Jeb Bush navigates the Common Core tripwire ahead of 2016

Three years ago, former Florida Gov. Jeb Bush co-wrote an op-ed in the Wall Street Journal offering a full-throated endorsement of a new education initiative developed by states, governors and a handful of nonprofit organizations to try to improve student achievement nationwide.

The piece, “The case for Common Core education standards,” touted the new standards as voluntary but necessary benchmarks, developed by states, that would be consistent across the country and key to improving student performance.

“The Common Core State Standards are an example of states recognizing a problem, then working together, sharing what works and what doesn’t,” Bush concluded.

Three years later, Bush’s view on Common Core has not shifted. But the political landscape has.

The two words together have become a conservative rallying cry against federal government interference in education, although states are incentivized with government money to adopt the standards, not required to do so.

In an interview last month, Kentucky Sen. Rand Paul, a likely contender for the presidency in 2016, made plain his opposition to the standards and predicted the issue could be damaging to any Republican who supports them.

“A Republican candidate out there … that’s for Common Core probably doesn’t have much chance of winning in a Republican primary,” Paul told Breitbart News.

But Bush, who has admitted he is considering a presidential bid, appears unburdened by such dire predictions.

In a speech Thursday to an annual meeting of his Foundation for Excellence in Education, Bush did not shy from the topic, calling the discourse over Common Core “troubling.”

“I respect those who have weighed in on all sides of this issue. Nobody in this debate has a bad motive,” Bush said. “But let’s take a step back from this debate for a second.

“Even if we don’t all agree on Common Core, there are more important principles for us to agree on,” he added.

Bush then spent most of his speech talking about other tenets of education reform, including performance-based pay for teachers and school choice.

Allies of Bush said the former governor’s toned-down Common Core message was no pivot.

“His speech today is exactly what he’s been saying for a while,” said one party strategist with ties to Bush. “Common Core is a slim slice of his education reform agenda. This is not something that has ever been a top focus.”

But the shift in rhetoric was an early look of what Americans might expect to see of Bush in a Republican primary: continued support for Common Core, but an eagerness to change the subject.

If Bush won’t be focusing on Common Core, other potential Republican presidential candidates will be. Indeed, they already are.
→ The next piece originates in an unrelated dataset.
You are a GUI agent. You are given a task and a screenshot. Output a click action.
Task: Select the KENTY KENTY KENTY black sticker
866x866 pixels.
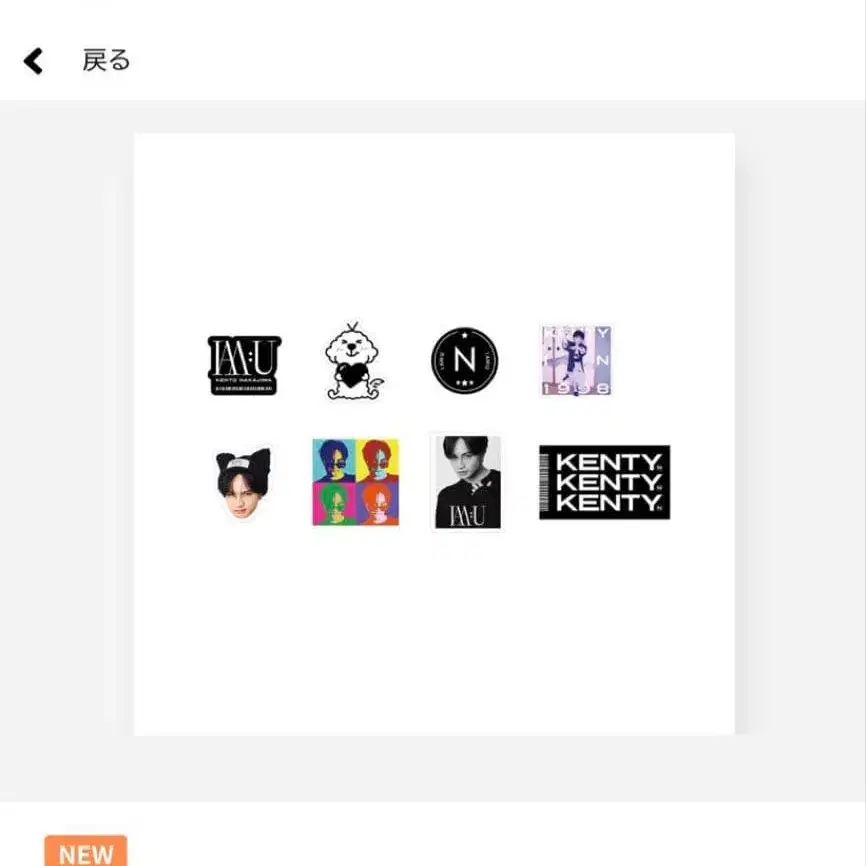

In March, Indiana Gov. Mike Pence signed a measure to remove his state from Common Core, predicting that other states would follow suit. However, the standards Indiana adopted instead bear striking similarities to Common Core.

In July, Wisconsin Gov. Scott Walker recommended that the state legislature repeal the standards and replace them with some unique to Wisconsin.

Louisiana Gov. Bobby Jindal sued the federal government over Common Core earlier this year, although his state still uses the standards. The case has not been decided.

And no less than the Republican National Committee itself rejected Common Core in a resolution last year as “an inappropriate overreach to standardize and control the education of our children so they will conform to a preconceived ‘normal.’ ”

A few potential Republican candidates have taken a more nuanced stance. Texas Gov. Rick Perry said during a swing through Iowa in August that Texas rejected Common Core because the state wanted to implement higher standards, an approach in line with Bush’s view of Common Core as a baseline.

“If you want Washington, if you want to implement their standards, that’s your call,” Perry said, according to a local report. “In Texas we had higher standards.” Texas is one of four states that rejected the Common Core standards outright.

Meanwhile, some Republican candidates have been candidly supportive of the standards, including New Jersey Gov. Chris Christie. During remarks last year, Christie criticized Republicans opposed to Common Core for having a “knee-jerk” response to the standards because President Obama supports them.

At the Republican Governors Association meeting in Florida this week, Ohio Gov. John Kasich, another potential presidential candidate, echoed that sentiment.

“I do think we have to have good standards. I don’t see that this is ‘Obamacore,’” Kasich said, according to Yahoo News. “The idea that kids in Iowa, kids in California, kids in Ohio, there ought to be a higher level of achievement? I’m completely for that. I think it makes sense. … It is purely local control.”

Still, Bush tends to get the most attention for his support of the standards, because education reform has long been central to his policy platform.

And he has long known the backlash was coming.

“My guess is there’s going to be a lot of people running for cover,” Bush said during an education summit in Orlando in 2012, “and they’re going to be running fast.”

So far, Bush isn’t one of them. But he’s not running toward it, either.